§ **Goals**:
1. In the RNN sentiment analysis tutorial, how many hidden units does the RNN layer have?
2. Pick up the RNN sentiment analysis tutorial at the point where it stops, and continue it.

§ **Source document**:
2. Better Architectures: LSTM and GRU (next section!)

3. Better Initialization: Xavier/He initialization

4. Better Activation Functions: ReLU instead of tanh (sometimes)

4.9 Hands-On Example: Sentiment Analysis with RNN


Problem: Classify movie reviews as positive or negative

Example Reviews:

"This movie was absolutely fantastic!" → Positive

"Waste of time and money" → Negative

Architecture:

Input: Sequence of word embeddings



Embedding Layer (convert words to vectors)
each word → 128-dimensional vector

RNN Layer (64 hidden units)
processes sequence, maintains context

Take final hidden state h_T

Dense Layer (32 neurons) → ReLU

Output (1 neuron) → Sigmoid
output > 0.5 = Positive
output ≤ 0.5 = Negative

Training Process:
Example: "Great movie"

Step 1: Word to index


"Great" → 342, "movie" → 89

Step 2: Embedding
342 → [0.23, -0.45, ..., 0.12] (128 dims)
89 → [0.67, 0.34, ..., -0.23] (128 dims)

§ **Listing**:
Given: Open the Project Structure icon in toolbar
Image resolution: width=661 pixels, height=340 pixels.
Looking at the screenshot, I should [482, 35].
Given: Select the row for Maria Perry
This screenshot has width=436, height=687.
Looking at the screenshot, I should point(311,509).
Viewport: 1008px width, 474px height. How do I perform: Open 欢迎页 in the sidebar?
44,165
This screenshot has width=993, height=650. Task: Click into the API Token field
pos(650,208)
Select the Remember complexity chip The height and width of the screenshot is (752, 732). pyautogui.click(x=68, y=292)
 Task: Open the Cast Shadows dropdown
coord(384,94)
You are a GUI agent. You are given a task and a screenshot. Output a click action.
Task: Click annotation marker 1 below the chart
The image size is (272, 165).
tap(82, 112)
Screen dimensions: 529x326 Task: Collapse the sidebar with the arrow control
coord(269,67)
* * *
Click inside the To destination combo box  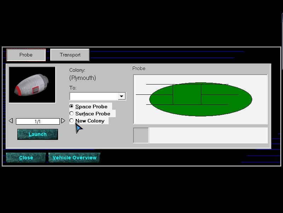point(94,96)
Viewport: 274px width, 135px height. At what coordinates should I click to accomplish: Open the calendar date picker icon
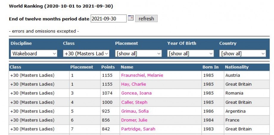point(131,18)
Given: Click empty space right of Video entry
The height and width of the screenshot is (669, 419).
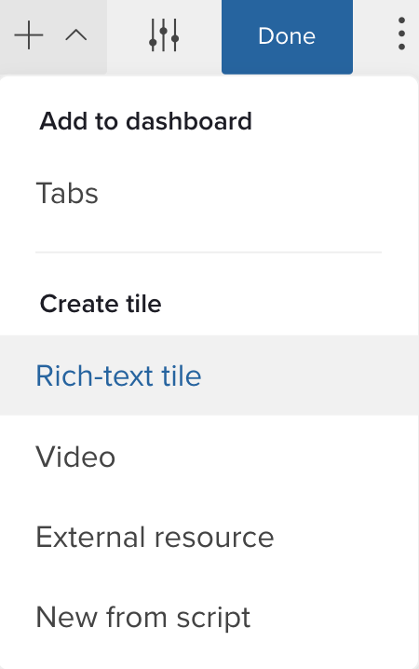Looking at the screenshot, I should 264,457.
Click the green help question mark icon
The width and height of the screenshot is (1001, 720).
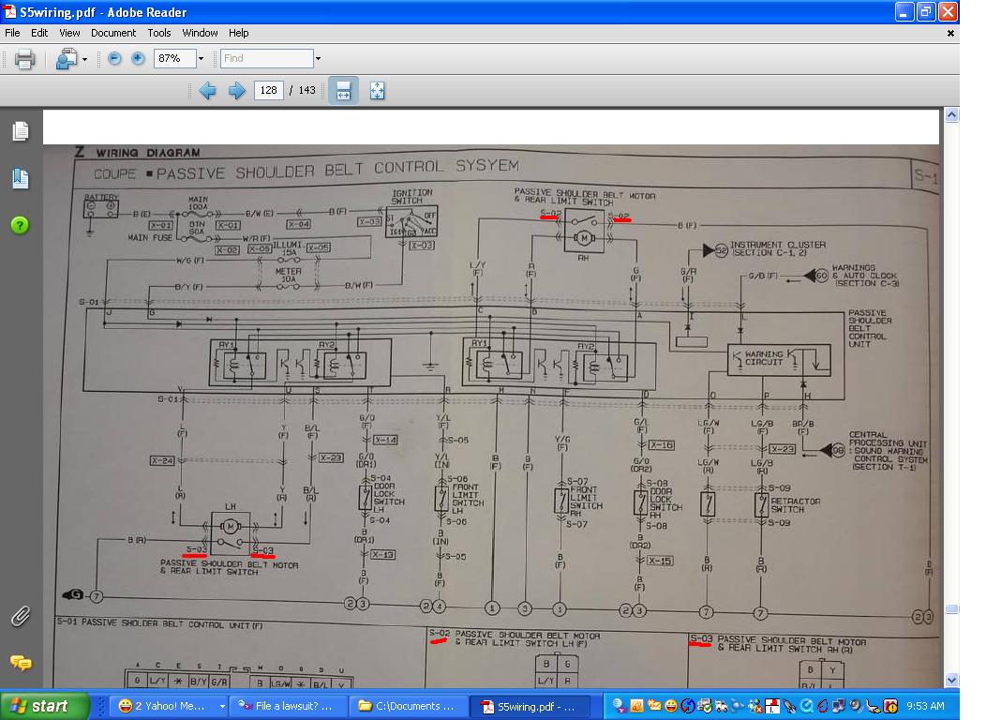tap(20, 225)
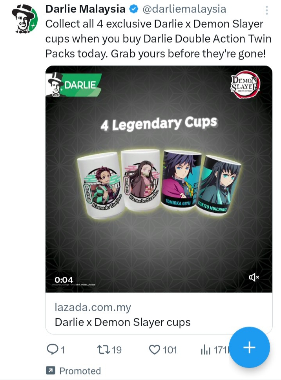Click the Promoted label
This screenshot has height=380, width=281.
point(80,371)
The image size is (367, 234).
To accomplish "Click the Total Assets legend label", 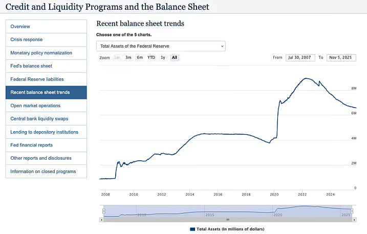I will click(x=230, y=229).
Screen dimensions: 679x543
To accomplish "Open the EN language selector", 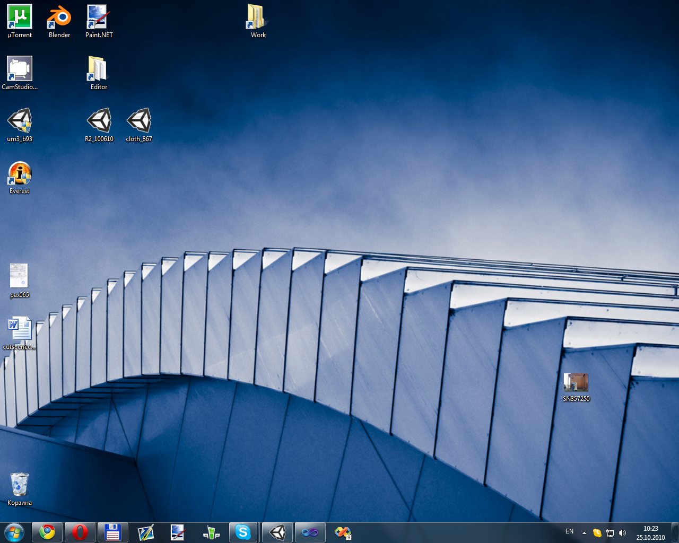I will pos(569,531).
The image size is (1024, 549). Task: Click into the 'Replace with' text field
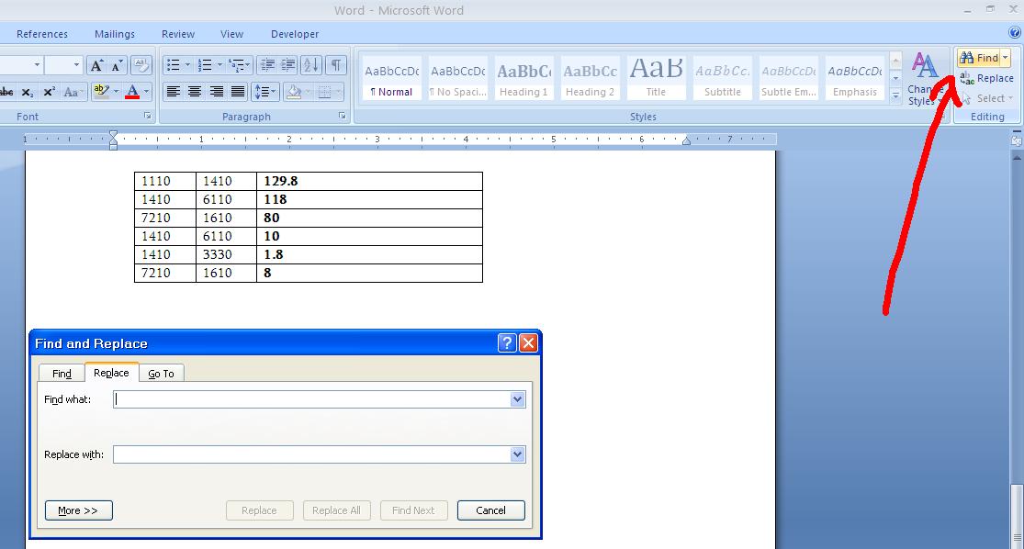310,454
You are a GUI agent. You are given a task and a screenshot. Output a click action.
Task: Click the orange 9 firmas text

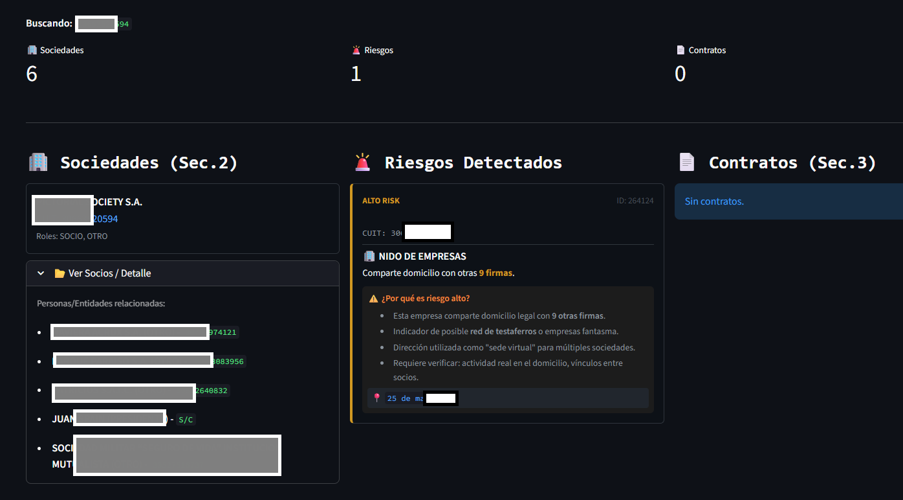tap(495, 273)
...
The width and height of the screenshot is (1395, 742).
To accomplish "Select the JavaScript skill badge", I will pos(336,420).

§ **The replies**:
1. 64

2.
Step 3: RNN Processing


t=0: Input="Great" embedding, h_0=zeros
→ h_1 = [0.45, -0.23, ..., 0.67]

t=1: Input="movie" embedding, h_1 from previous


→ h_2 = [0.78, 0.34, ..., -0.12]

Step 4: Classification
Dense(h_2) → [0.34, -0.23, ...]
Sigmoid → 0.87 → Positive ✓

UNIT V: LONG SHORT-TERM MEMORY (LSTM) (9 Hours)


5.1 Limitations of Vanilla RNNs
The Long-Term Dependency Problem:

Vanilla RNNs struggle to connect information over long sequences due to vanishing gradients.

Example Problems:

1. Language Modeling:

"I grew up in France... [50 words later]... I speak fluent _____"

Vanilla RNN: Likely forgets "France" by this point


Correct answer: "French"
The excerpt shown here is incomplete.